Pixel coordinate grounding data
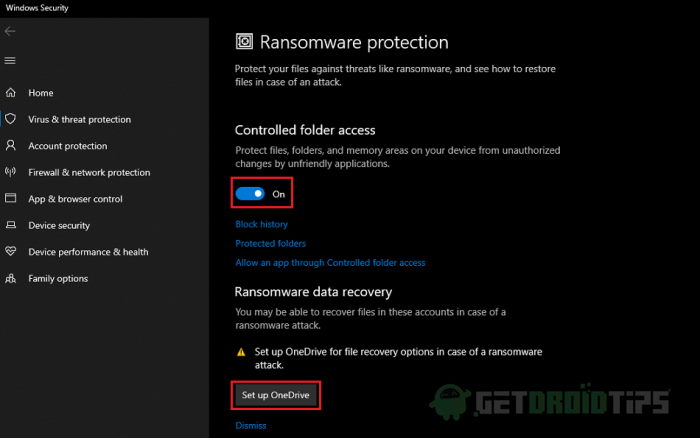Select the Virus & threat protection shield icon
Image resolution: width=700 pixels, height=438 pixels.
pos(11,119)
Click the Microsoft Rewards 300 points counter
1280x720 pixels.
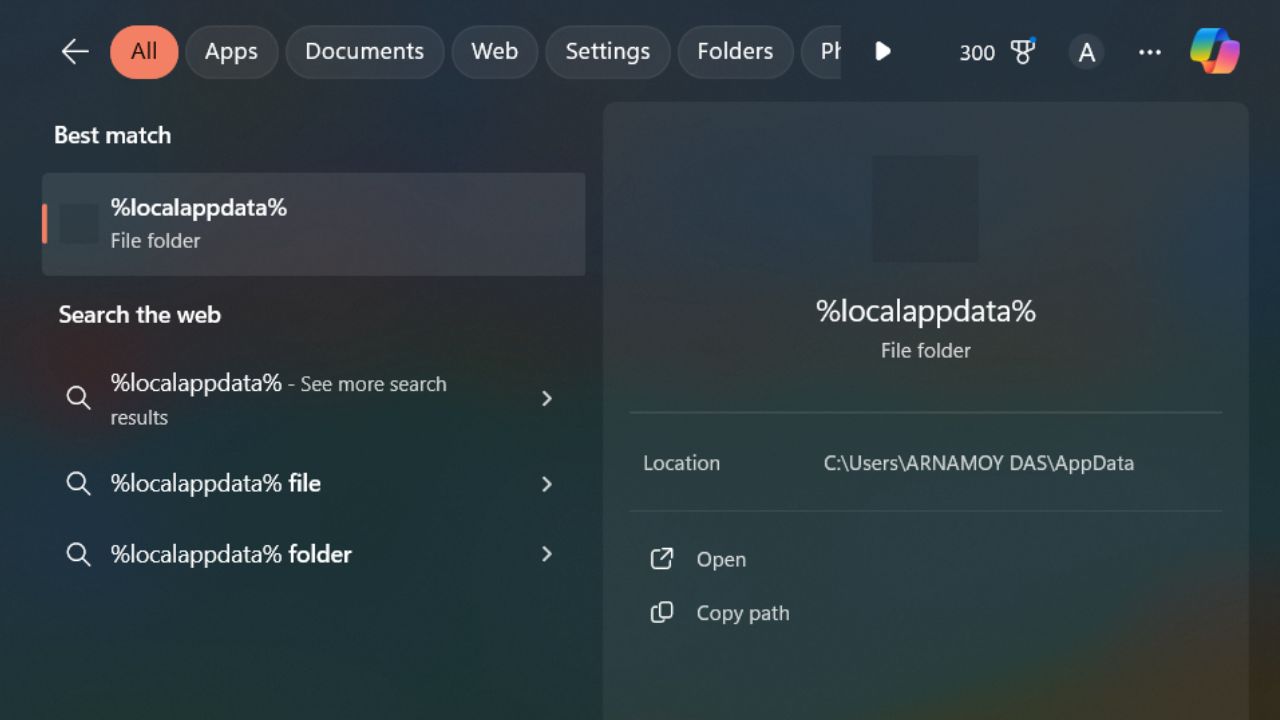tap(976, 53)
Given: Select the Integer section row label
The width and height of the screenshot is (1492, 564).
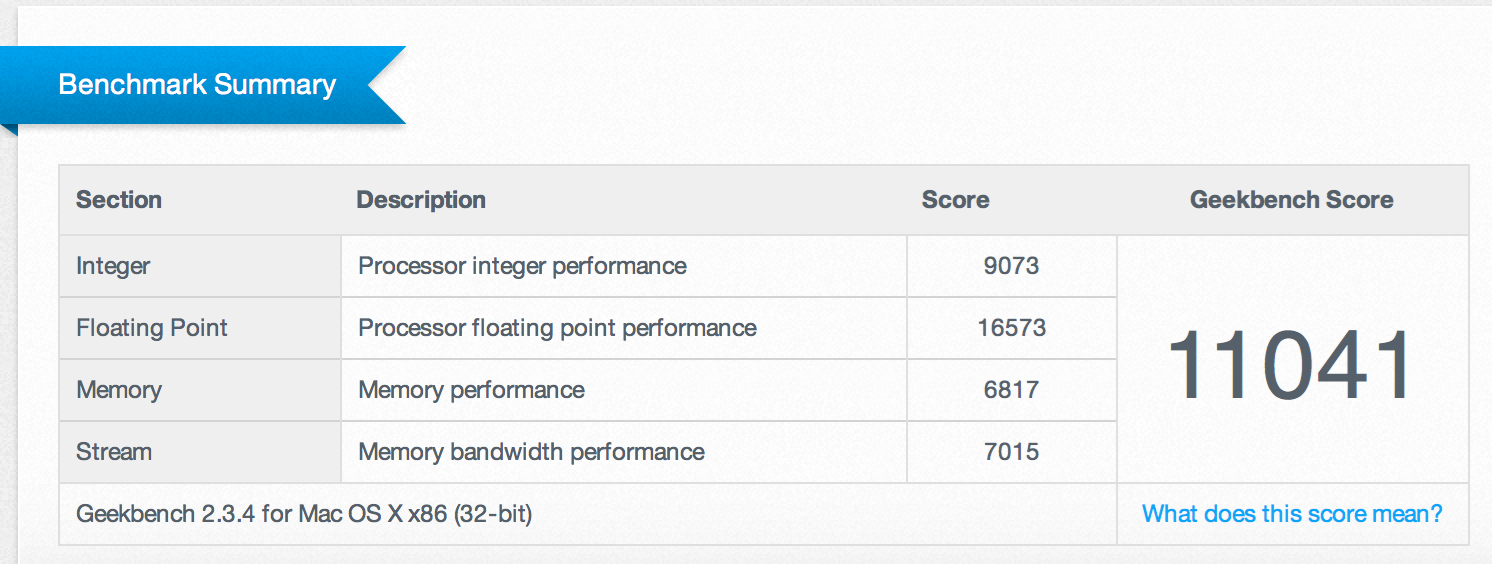Looking at the screenshot, I should click(113, 266).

#### [GOAL OF THE EXERCISE]
What is needed is a word-for-word repeat of every line from the line with "Click the Microsoft" to the end of the entries above; leave out the pictures.

#### [EXERCISE SOLUTION]
Click the Microsoft Rewards 300 points counter
1280x720 pixels.
tap(976, 53)
Given: Select the Integer section row label
The width and height of the screenshot is (1492, 564).
Looking at the screenshot, I should click(113, 266).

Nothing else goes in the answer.